Security through obscurity is not bad

Original Article ↗ Hacker News Discussion ↗

What “security through obscurity” means (and semantic fights)

  • Many distinguish between:
    • “Security through obscurity” = security depends on hidden details → widely viewed as bad.
    • “Security including obscurity” = hidden details as one layer among others → mostly seen as fine.
  • Others argue the term is misleading: all security hides something (keys, passwords), so the phrase should be reserved for “relying on hidden mechanisms instead of robust controls.”
  • Kerckhoffs’s principle is frequently cited: design systems assuming the adversary knows everything except the secret keys.

Arguments that obscurity adds value

  • Reduces automated, low-skill attacks and log noise (e.g., moving SSH off port 22, changing WordPress login URL or table prefixes).
  • Higher signal-to-noise ratio can make real anomalies more detectable and reduce admin fatigue and SIEM cost.
  • Increases attacker effort for mass exploitation; opportunistic attackers may move on to easier targets.
  • Viewed as part of “defense in depth,” like hiding a safe behind a painting when the lock is already strong.
  • Examples cited: port knocking, JS obfuscation, CAPTCHAs, proprietary anti-cheat systems, randomized DB prefixes.

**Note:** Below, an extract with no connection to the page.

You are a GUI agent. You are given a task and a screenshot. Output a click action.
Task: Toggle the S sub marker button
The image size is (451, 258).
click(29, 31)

Arguments that obscurity is dangerous or overrated

  • Can create complacency: implementers stop short of “real” security (patching, auth, whitelisting).
  • Reduces public scrutiny; hidden designs may harbor flaws that never get reviewed.
  • Often provides trivial brute-force resistance (e.g., 16‑bit port space) compared to cryptographic keys.
  • Adds complexity, debugging pain, vendor lock-in, and operational overhead, especially in large organizations.
  • Some measures only “reduce noise” but do not materially improve security posture, yet get treated as if they do.

Examples and edge debates

  • SSH on nonstandard ports:
    • Pro: massive drop in random scans, easier monitoring.
    • Con: no intrinsic protection of SSH itself; IP whitelisting or VPNs considered stronger.
  • WordPress table prefix/login URL:
    • Pro: blocked commodity exploit scripts during a real plugin vuln.
    • Con: still not a substitute for patching and proper hardening.
  • ASLR and cryptography: disputed whether they count as “obscurity”; many emphasize they remain secure even when fully understood, because the keys, not the algorithms, are secret.

AI and changing threat models

  • Some claim AI makes de‑obfuscation cheap, eroding obscurity’s value.
  • Others respond that AI also raises defenders’ capabilities and that raising attacker “token costs” still matters.